Con el subtítulo “Boletín quincenal publicado por la Sociedad Obrera La Aurora” en colaboración con la Agrupación Socialista de Cuenca, apareció este periódico quincenal el 17 de marzo de 1916, encabezado por el lema “¡Trabajadores! Uníos y el triunfo será de vosotros”, sustituido en el número 3 por este otro: “Proletarios: sois pequeños porque estáis de rodillas. ¡Levantaos!”
De esa etapa
inicial no se conserva ningún número y tampoco sabemos cuánto tiempo se
prolongó hasta quedar interrumpida la publicación. Pero en enero de 1918
reaparece como “Órgano quincenal de la Sociedad Obrera La Aurora”

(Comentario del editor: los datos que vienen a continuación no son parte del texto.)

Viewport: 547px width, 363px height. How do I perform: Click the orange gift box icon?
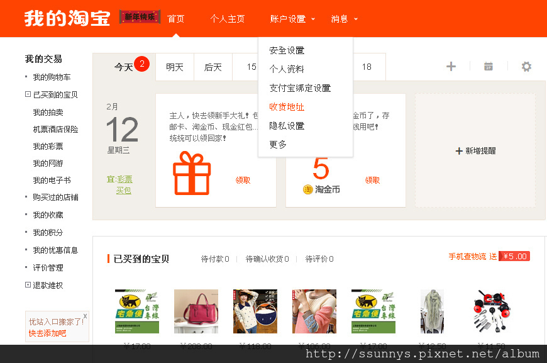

Se trató de una de las pocas experiencias
históricas de periodismo vivo, ácrata, crítico, rompedor. Sus comentarios sobre
la organización de las elecciones o las crónicas municipales son esclarecedoras
a la vez que ponen al descubierto los vicios que acongojaban el desarrollo de
cualquier intento de progresismo en la ciudad. En el número 2 (01-02-1918) el
periódico explica quiénes y por qué deben leerlo, además de procurar moralizar
a sus destinatarios:
“Debe ser lector de Vida Obrera todo obrero que luche por el mejoramiento y la emancipación de su clase.
Si amas de
veras las ideas que te han de redimir, y han de redimir a los tuyos, ten en
cuenta que las ofendes entregándote a la bebida.
¡Trabajadores!
Debéis considerar cuestión de honra el que lean vuestro órgano muchísimos
trabajadores.
Hacer porque Vida Obrera viva y prospere, es uno de
vuestros primeros deberes.
¡Obreros!
Acudid a la organización, en ella está vuestra fuerza. Si no hacéis ésto,
contribuís al mantenimiento del régimen capitalista o patronal que os esclaviza
y esclavizará a vuestros hijos.
La unión
constituye la fuerza, pero ésta no será un hecho en Cuenca mientras el obrero
no se aparte de las tabernas, reconozca sus derechos y se instruya más de lo
que hasta aquí está”
En la
Hemeroteca se conservan solo tres ejemplare, correspondientes al año 1918,
aunque en su cabecera se menciona que es el tercer año de publicación y que
esta corresponde a la segunda época. No figura identificado ningún director,
aunque el colaborador más activo es Ambrosio Díaz. Tampoco hay certeza del
momento de su desaparición pero muy probablemente hay que relacionarlo con la
aparición de La Lucha, editado
directamente por el Partido Socialista.